RECORD EXTRACTS:
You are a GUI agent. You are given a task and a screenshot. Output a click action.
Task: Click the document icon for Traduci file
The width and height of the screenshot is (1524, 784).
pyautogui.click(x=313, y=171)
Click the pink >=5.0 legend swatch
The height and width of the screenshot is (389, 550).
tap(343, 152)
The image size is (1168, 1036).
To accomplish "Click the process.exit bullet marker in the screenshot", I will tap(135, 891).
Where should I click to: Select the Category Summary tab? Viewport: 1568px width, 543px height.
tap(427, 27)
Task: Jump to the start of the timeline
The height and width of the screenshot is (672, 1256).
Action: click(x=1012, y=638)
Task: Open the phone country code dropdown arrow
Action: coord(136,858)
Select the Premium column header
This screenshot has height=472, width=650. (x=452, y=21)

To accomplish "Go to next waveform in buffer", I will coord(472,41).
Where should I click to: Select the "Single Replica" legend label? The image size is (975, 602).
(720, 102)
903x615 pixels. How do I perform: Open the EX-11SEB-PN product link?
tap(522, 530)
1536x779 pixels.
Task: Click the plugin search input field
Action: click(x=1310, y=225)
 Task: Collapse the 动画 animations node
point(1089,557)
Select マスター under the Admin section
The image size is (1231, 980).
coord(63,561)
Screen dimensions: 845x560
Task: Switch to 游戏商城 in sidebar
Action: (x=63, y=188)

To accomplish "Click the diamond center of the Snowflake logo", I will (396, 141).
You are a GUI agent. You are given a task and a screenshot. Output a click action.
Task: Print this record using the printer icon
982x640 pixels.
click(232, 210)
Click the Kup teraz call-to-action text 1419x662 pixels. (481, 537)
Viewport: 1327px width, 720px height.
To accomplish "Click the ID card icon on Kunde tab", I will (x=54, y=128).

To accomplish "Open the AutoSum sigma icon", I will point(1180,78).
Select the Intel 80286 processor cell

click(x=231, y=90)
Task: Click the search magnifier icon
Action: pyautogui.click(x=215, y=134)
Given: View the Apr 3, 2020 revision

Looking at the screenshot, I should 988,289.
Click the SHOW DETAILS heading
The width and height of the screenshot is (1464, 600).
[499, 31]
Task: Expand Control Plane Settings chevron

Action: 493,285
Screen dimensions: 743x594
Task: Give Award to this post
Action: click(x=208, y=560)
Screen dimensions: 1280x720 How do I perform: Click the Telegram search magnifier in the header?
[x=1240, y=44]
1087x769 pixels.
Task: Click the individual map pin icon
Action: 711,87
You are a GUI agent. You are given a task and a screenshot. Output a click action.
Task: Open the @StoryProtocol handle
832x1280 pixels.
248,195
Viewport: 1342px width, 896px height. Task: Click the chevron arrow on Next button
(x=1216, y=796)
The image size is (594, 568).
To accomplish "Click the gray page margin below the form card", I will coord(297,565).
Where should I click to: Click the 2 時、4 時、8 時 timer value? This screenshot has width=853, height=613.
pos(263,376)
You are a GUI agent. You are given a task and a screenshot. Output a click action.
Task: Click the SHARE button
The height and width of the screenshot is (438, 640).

TASK PROMPT: Return the material verbatim, from its first line through the line containing "I will coord(472,41).", with both of those lines included.

FINAL RESULT:
You are a GUI agent. You are given a task and a screenshot. Output a click action.
Task: Click the document icon for Traduci file
The width and height of the screenshot is (1524, 784).
pyautogui.click(x=313, y=171)
Click the pink >=5.0 legend swatch
The height and width of the screenshot is (389, 550).
tap(343, 152)
The image size is (1168, 1036).
To accomplish "Click the process.exit bullet marker in the screenshot", I will tap(135, 891).
Where should I click to: Select the Category Summary tab? Viewport: 1568px width, 543px height.
tap(427, 27)
Task: Jump to the start of the timeline
The height and width of the screenshot is (672, 1256).
Action: click(x=1012, y=638)
Task: Open the phone country code dropdown arrow
Action: coord(136,858)
Select the Premium column header
This screenshot has height=472, width=650. (x=452, y=21)

To accomplish "Go to next waveform in buffer", I will coord(472,41).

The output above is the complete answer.